# Extracting Real-World Information: Named Entity Recognition
So far, we have analysed text by looking at individual words or overall themes. __Named Entity Regcognition__ is different. It's a task focused on extracting specific, named 'entities' from text. Think of it like a textual detective looking for clues:
- PERSON: Peoples names
- ORG: Organisation, companies, institutions
- GPE: Geopolitical Entities (Countries, Cities, States)
- DATE: Dates and time periods

To do this, we will introduce a new library: spaCY. While NTLK is great toolkit for learning and research, spaCY is designed for high-performance, production-level NLP. 

## Setup: Installing and Loading spaCY

In [None]:
# Install the spaCy library
!pip install spacy

# Download the small English language model
!python -m spacy download en_core_web_sm

# Import spaCy and our usual pandas
import spacy
import pandas as pd

# Load the spaCy model. The 'nlp' object is our gateway to all of spaCy's power.
nlp = spacy.load("en_core_web_sm")

# Load our BBC dataset
url = 'https://storage.googleapis.com/dataset-uploader/bbc/bbc-text.csv'
bbc_df = pd.read_csv(url)

print("Setup complete. spaCy is ready.")

## Processing Text and Accessing Entities
Using spaCY is simple. You pass a string of text to the nlp object, and it returns a processed Doc object. The Doc object contains a huge amount of information, including the named entities. 

In [None]:
# Get the text of the first article in the 'politics' category
politics_article = bbc_df[bbc_df['category'] == 'politics']['text'].iloc[0]

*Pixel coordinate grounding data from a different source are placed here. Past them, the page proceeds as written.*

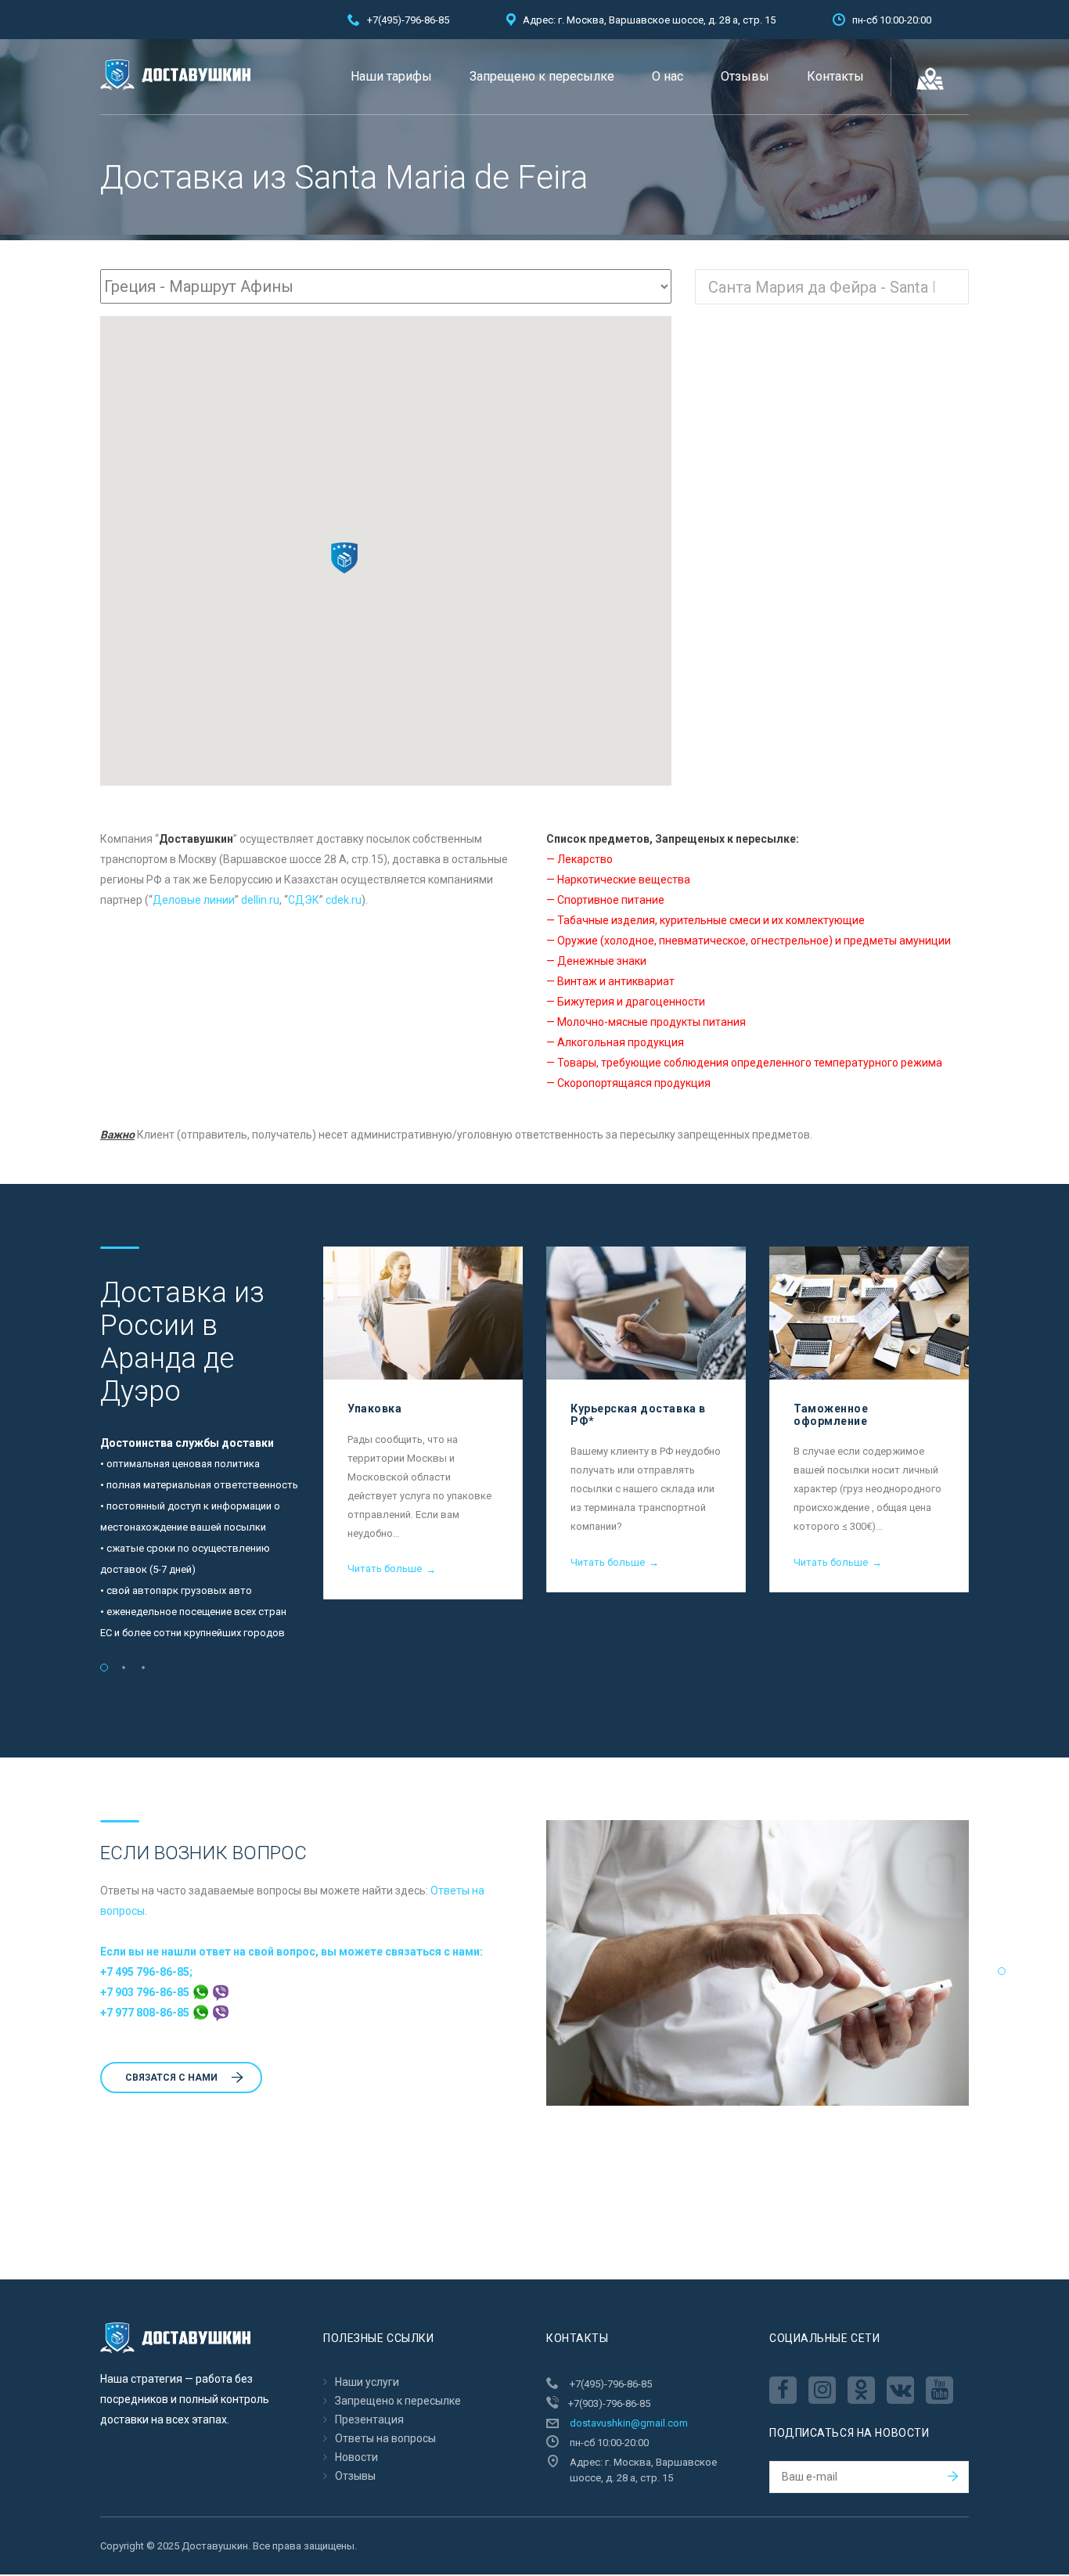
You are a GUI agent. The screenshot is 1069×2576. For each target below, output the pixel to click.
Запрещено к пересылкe (542, 76)
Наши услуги (367, 2382)
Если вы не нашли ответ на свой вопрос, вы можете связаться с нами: (291, 1951)
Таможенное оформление (831, 1414)
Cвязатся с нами (171, 2077)
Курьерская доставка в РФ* (638, 1414)
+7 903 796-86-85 (146, 1992)
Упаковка (374, 1408)
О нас (667, 76)
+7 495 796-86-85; (146, 1972)
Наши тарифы (391, 76)
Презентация (369, 2419)
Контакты (835, 76)
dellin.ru (260, 900)
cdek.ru (344, 900)
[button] (344, 558)
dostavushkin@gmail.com (629, 2423)
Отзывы (745, 76)
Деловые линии (194, 900)
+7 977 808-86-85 (146, 2012)
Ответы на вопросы (385, 2438)
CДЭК (303, 900)
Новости (356, 2457)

# Process the text with the nlp object
doc = nlp(politics_article)

# The entities are stored in the 'ents' attribute of the doc
# Let's loop through them and print the entity text and its label
print("Entities found in the article:")
for ent in doc.ents:
    print(f"- {ent.text} ({ent.label_})")

## Understanding and visual entities
What do labels like "GPE" or "NORP" mean? We can use spacy.explain() to find out. 

In [None]:
print(f"GPE: {spacy.explain('GPE')}")
print(f"ORG: {spacy.explain('ORG')}")
print(f"PERSON: {spacy.explain('PERSON')}")
print(f"DATE: {spacy.explain('DATE')}")

spaCy's best feature is its built-in visualiser, displacy. It can generate a beautiful, colour-coded visualisation of the entities right in our notebook

In [None]:
from spacy import displacy

# Use displacy to render the entities in our processed doc
# jupyter=True tells it to render directly in the notebook
displacy.render(doc, style="ent", jupyter=True)

## Exercise
The task is to find all organisations in the first article from 'tech'
1. Select the text of the first article when the category is 'tech'
2. Process it with the nlp object create a doc
3. Create an empty list called tech_organisation 
4. Loop thorugh the enntities in the doc (doc.ents). If any entities labels is 'ORG', append its text (ent.text) to your list
5. Print the final list of organisation names

In [None]:
# Your  code for the exercise here